What Works: Strategies to Increase Car Seat and Booster Seat Use

At a glance

The strategies in this section are effective for increasing car seat and booster seat use. They are recommended by The Guide to Community Preventive Services or the National Highway Traffic Safety Administration. Different strategies may require different resources for implementation or have different levels of impact. This information can help decision makers and community partners see gaps and identify the most effective strategies to encourage parents and caregivers to always buckle up their children.


Strategies to increase car seat and booster seat use

Child restraint laws

Child restraint laws require children riding in vehicles to be buckled up in approved restraints such as car seats, booster seats, or seat belts that are appropriate for their age, weight, and height.
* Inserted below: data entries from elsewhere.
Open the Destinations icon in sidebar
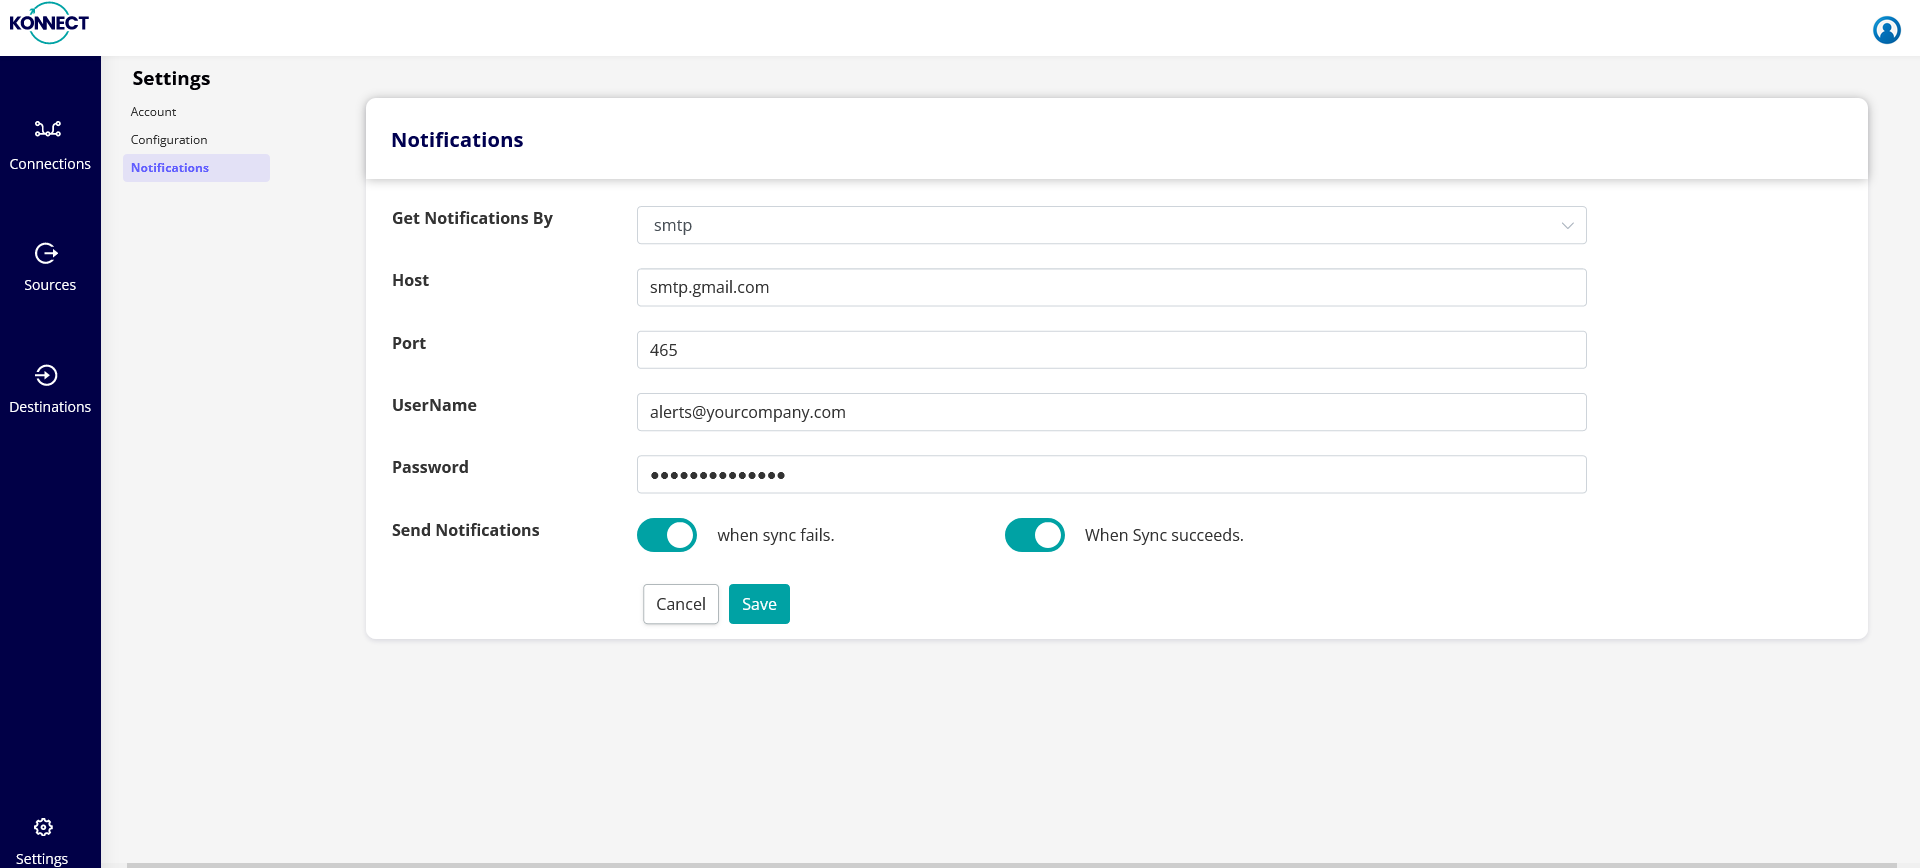This screenshot has height=868, width=1920. [46, 376]
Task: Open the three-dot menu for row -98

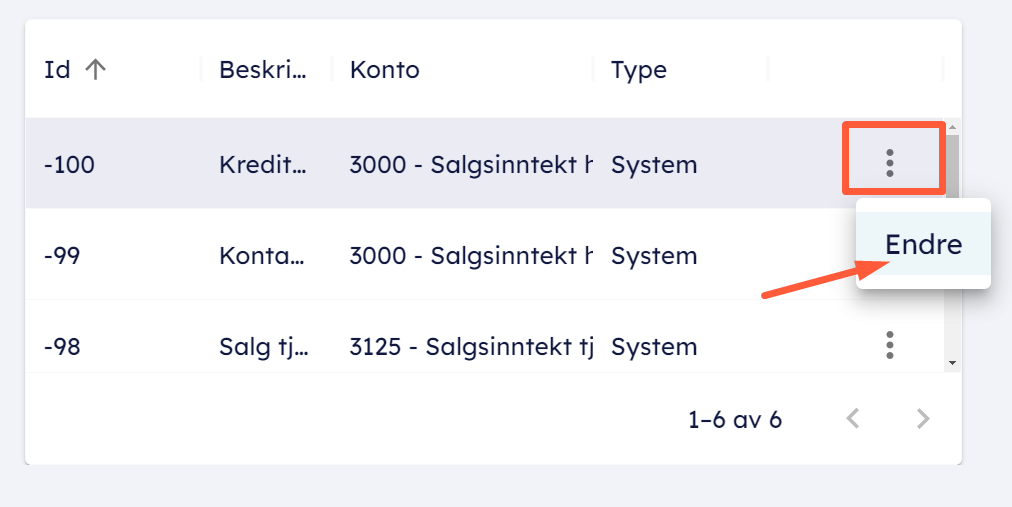Action: (x=890, y=346)
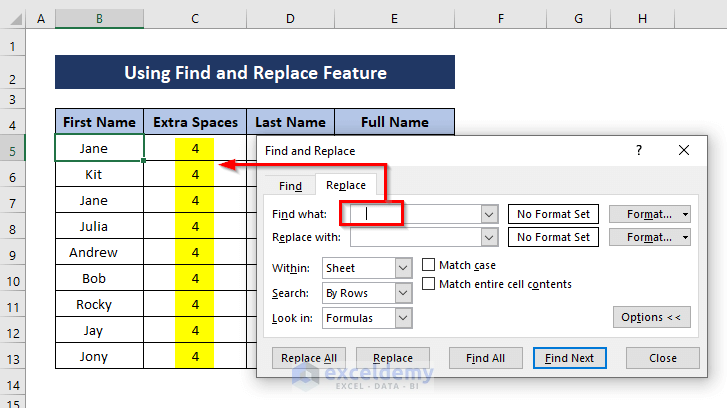Click inside the Replace with field

click(x=414, y=237)
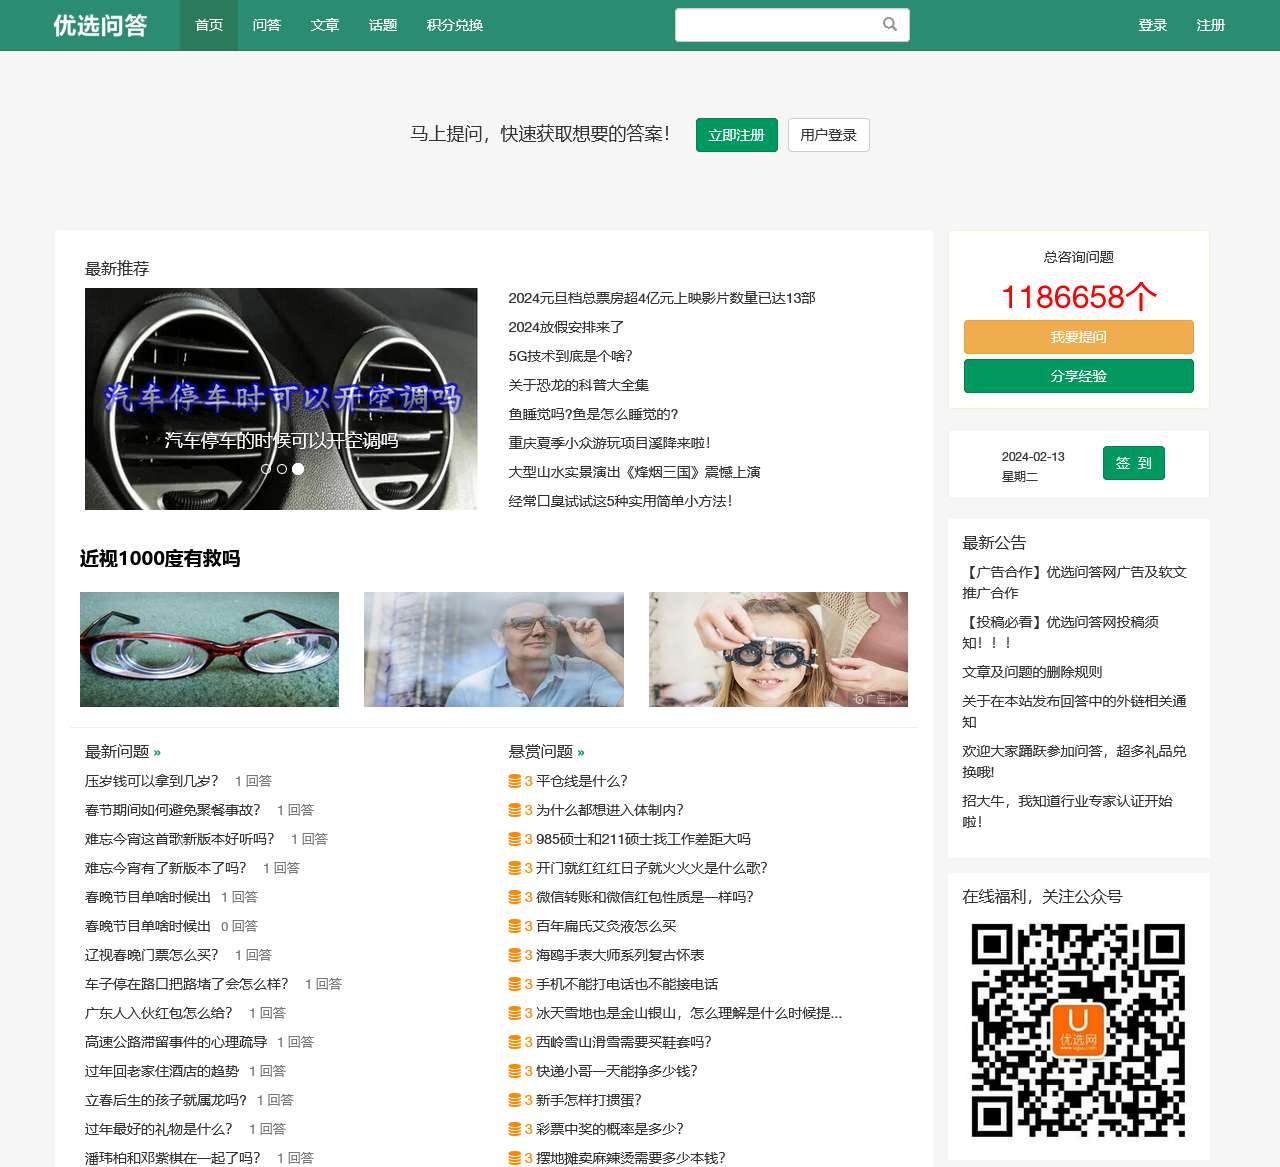This screenshot has height=1167, width=1280.
Task: Select the second carousel indicator dot
Action: pos(282,469)
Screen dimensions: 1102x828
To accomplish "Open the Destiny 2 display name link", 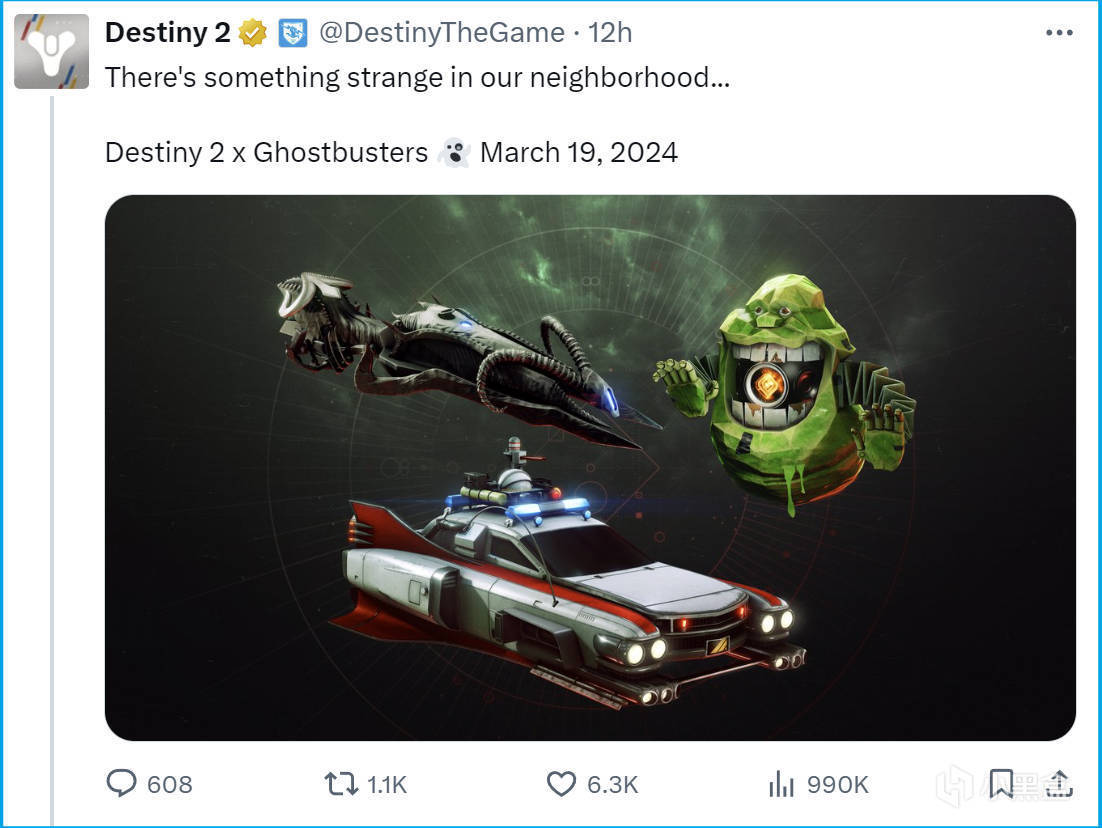I will 168,33.
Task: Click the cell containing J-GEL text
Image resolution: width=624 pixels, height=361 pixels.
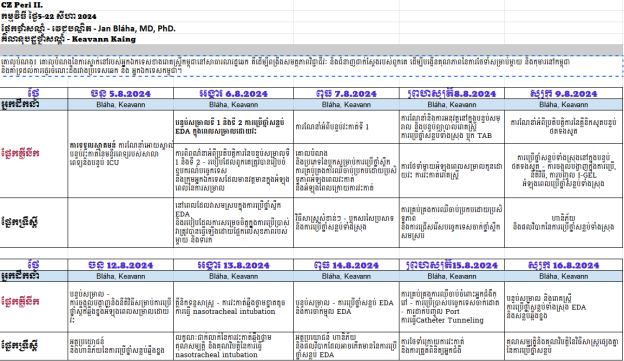Action: (x=563, y=170)
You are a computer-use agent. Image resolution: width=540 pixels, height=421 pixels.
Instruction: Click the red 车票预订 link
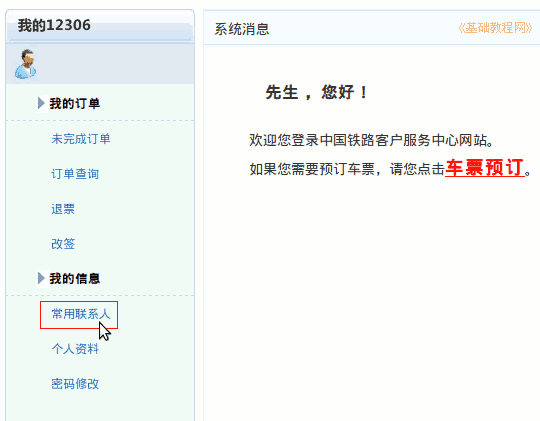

These laws are effective for increasing restraint use and for reducing child deaths/injuries. Strengthening current laws with booster seat provisions that require children who have outgrown car seats to use booster seats until at least age 9 helps increase use and reduce crash injuries and deaths.

Short-term, high-visibility enforcement programs

Short-term, high-visibility enforcement programs can enhance the effectiveness of child restraint laws. These programs are often similar to or conducted in conjunction with those used to increase seat belt use. Programs are most effective when advertised widely in the media.

Distribution plus education programs

Car seat/booster seat distribution plus education programs help parents and caregivers obtain new, unused car seats or booster seats and learn how to properly install and use them. These programs often include hands-on demonstrations, which can help increase proper installation and use.

Incentive and education programs

Incentive and education programs reward parents or children with coupons or other prizes for correctly using car seats or booster seats. Programs offer educational print materials and videos for parents and caregivers.